# Crane Down



## CPAjeff (Dec 20, 2014)

Well, it took me six years to draw the tag and about six minutes into the season the hunt was over - it was worth the wait!


----------



## Needaspeed (Sep 30, 2016)

That's awesome. What unit? My brother and I have cache tags.


----------



## CPAjeff (Dec 20, 2014)

Rich County.


----------



## taxidermist (Sep 11, 2007)

Great "smack down" on the Crane! 


Never hunted them myself but, my Grandfather lived in Star Valley Wyoming and he took his fair share of Cranes. From what I remember they were great tasting.


----------



## ns450f (Aug 28, 2018)

Good job, looks delicious


----------



## 35whelen (Jul 3, 2012)

great job!


----------



## Fowlmouth (Oct 4, 2008)

Nice! They are tasty little [email protected]@rds.....


----------



## Slap That Quack (Mar 2, 2017)

Nice!


----------



## richard rouleau (Apr 12, 2008)

Congrats on the bird


----------



## AF CYN (Mar 19, 2009)

"Ribeye of the Sky" I've heard. Nice job!


----------



## High Desert Elk (Aug 21, 2012)

AF CYN said:


> "Ribeye of the Sky" I've heard. Nice job!

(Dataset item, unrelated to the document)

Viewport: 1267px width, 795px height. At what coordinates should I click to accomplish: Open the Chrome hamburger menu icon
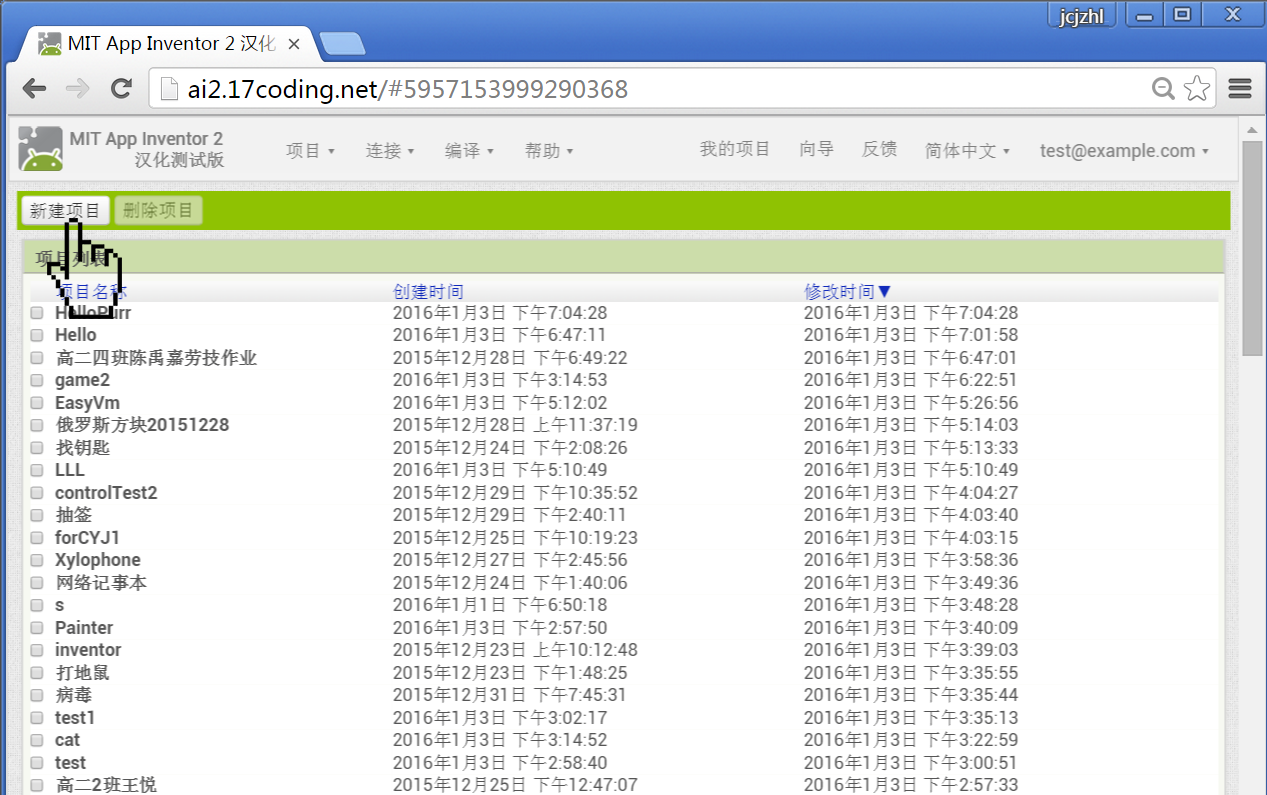[1240, 89]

Just fixin' to say the same thing!


----------



## elkunited (Aug 16, 2019)

Looks great! I like the shotgun too.


----------



## CPAjeff (Dec 20, 2014)

Thanks guys!

They are tasty - here is the link to the thread of what I've cooked so far. Some of it has been wonderful, another part was horrible.

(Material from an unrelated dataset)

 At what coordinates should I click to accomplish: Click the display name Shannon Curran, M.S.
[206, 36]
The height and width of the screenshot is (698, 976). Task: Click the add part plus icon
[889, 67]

https://utahwildlife.net/forum/26-recipes/199629-crane-cuisine.html#post2134393


----------



## wyogoob (Sep 7, 2007)

Congratulations Jeff!!


----------



## tigerpincer (Dec 5, 2009)

Congrats Jeff. You eat that thing yet? I think they're mighty tasty.


----------



## CPAjeff (Dec 20, 2014)

tigerpincer said:


> Congrats Jeff. You eat that thing yet? I think they're mighty tasty.


Thanks Dustin! Heaven yes I ate it - the breasts, legs, heart and gizzard were awesome! The liver was ... not my favorite!


----------



## BAMBAM (Oct 15, 2018)

Thats awesome!!!! Congrats!!! Tastiest game with wings for sure!


----------